THE SIZE DATA (SmartBear/Cisco)
  ~200 LOC   sweet spot — highest defect density found
  ~400 LOC   practical ceiling — effectiveness drops sharply
  >400-500   review COLLAPSES — rubber-stamp territory
  ~60 min / ~500 LOC-per-hr   the same exhaustion limit, reframed
  Google: "small CLs" = as small as possible while still complete & self-contained

SPLITTING (find the seam, don't chop evenly)
  1. Refactor  ≠  behaviour   ← the cardinal cut, do this first
  2. Vertical slice (end-to-end) over horizontal layer (one layer, all features)
  3. Clean atomic commits → lift commit boundaries into separate PRs
  4. Preparatory refactor first  ("make the change easy, then the easy change")

FEATURE FLAGS  (enabler of small PRs / trunk-based dev)
  merge incomplete code OFF in prod → ship increments, no long-lived branch
  lifecycle: introduce → build → roll out → DELETE flag + dead branch

STACKED PRs  (for inherently-dependent steps)
  chain of small dependent PRs, reviewed individually, merged bottom-up
  rebase the whole stack when a lower PR changes
  GitHub native = weak → use Graphite / ghstack / Gerrit / git-branchless

SCOPE
  one logical change per PR
  "could you also…"  → file a follow-up, don't grow the PR
  drive-by: small+obvious+adjacent → fold in; larger/unrelated → own PR
  draft PR for early/directional feedback

AUTHOR'S CONTRACT
  small  +  clear description (what & why, not how)  +  self-reviewed

Summary¶

The size→quality relationship is a cliff, not a slope: per the SmartBear/Cisco data, defect detection is best around ~200 LOC, degrades past ~400, and collapses beyond ~400–500. Google codifies this as the "small CLs" doctrine.
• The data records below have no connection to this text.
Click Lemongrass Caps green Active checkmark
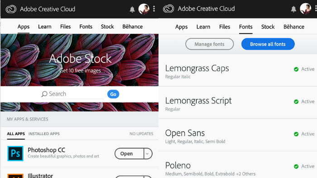This screenshot has height=178, width=317. pyautogui.click(x=296, y=69)
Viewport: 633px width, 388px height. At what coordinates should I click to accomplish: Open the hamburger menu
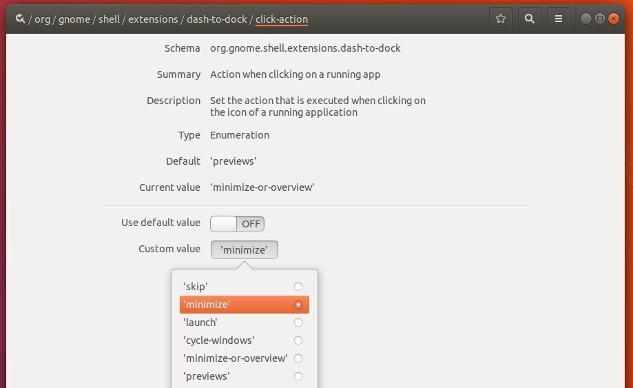click(559, 19)
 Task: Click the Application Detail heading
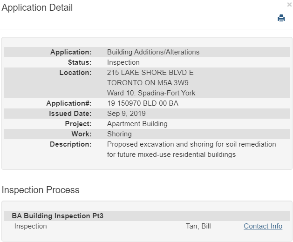click(37, 7)
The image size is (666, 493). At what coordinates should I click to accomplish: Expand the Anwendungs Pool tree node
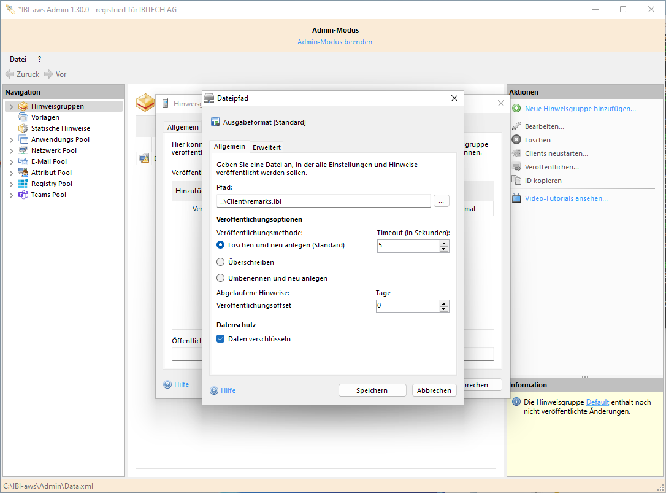click(11, 139)
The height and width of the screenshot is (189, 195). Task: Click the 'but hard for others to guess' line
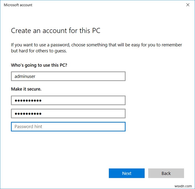click(x=39, y=51)
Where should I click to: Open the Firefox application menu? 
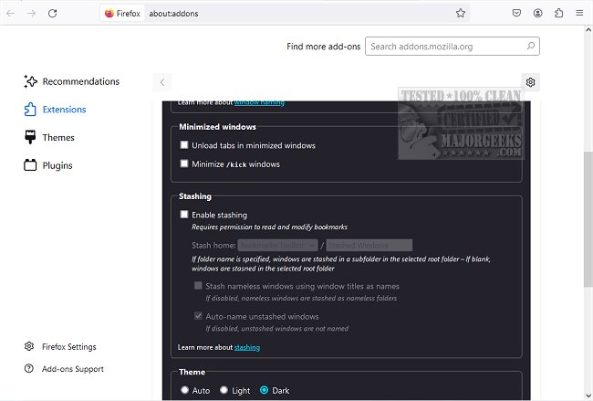coord(581,14)
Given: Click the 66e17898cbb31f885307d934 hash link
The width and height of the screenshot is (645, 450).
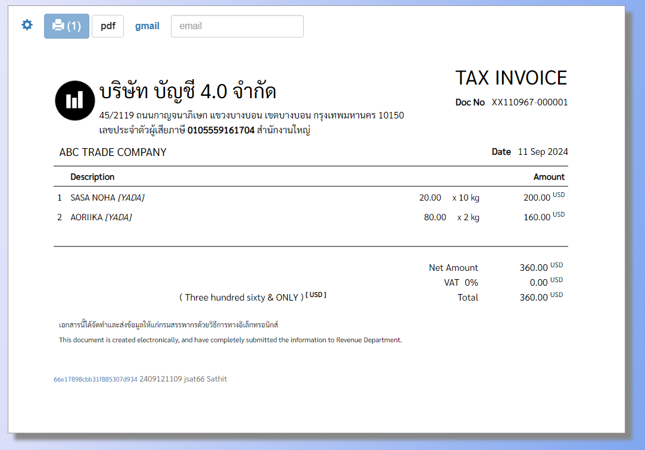Looking at the screenshot, I should (95, 379).
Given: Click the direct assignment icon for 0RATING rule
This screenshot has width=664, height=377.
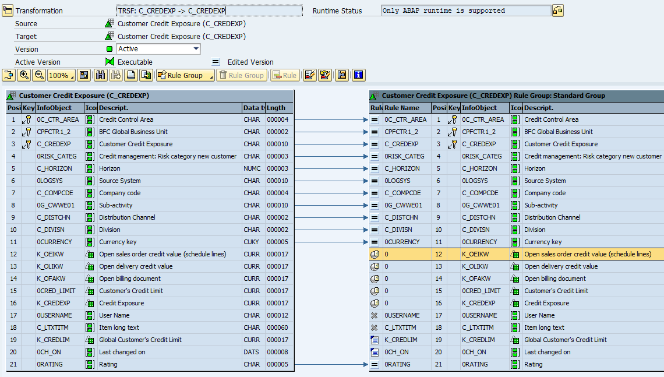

Smallness is a defect-detection mechanism, not a style choice.
Large PRs also carry second-order costs — longer latency, more rebases/conflicts, re-review churn, bigger rollback blast radius, more WIP — which is why "more small PRs = more overhead" is a weaker objection than it sounds.
The cardinal split is refactor-vs-behaviour: a pure refactor is mechanically verifiable, a behaviour change is small and visible, and mixing them hides the real change in mechanical noise. Beyond it: vertical slices over horizontal layers, atomic commits as a splitting plan, and preparatory refactoring first.
Feature flags decouple deploy from release, letting a large feature ship as a stream of small PRs (trunk-based development) — at the cost of a flag-cleanup obligation.
Stacked PRs give small-PR review quality to inherently sequential changes; GitHub's native support is weak, so reach for Graphite / ghstack / Gerrit / git-branchless.
Scope discipline keeps a PR to one logical change: defer "could you also…" to follow-ups, keep drive-bys tiny, use draft PRs for early feedback. The author's contract is small + clear description + self-reviewed — a gift to the reviewer's finite attention.